Task brief =>
Repeat the listing below in full, exactly.

Supplied data =>
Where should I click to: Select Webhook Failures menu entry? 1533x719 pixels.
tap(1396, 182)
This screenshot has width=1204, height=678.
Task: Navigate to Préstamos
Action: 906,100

Task response =>
Where should I click to: Select Webhook Failures menu entry? 1533x719 pixels.
tap(1396, 182)
This screenshot has width=1204, height=678.
Task: Navigate to Préstamos
Action: 906,100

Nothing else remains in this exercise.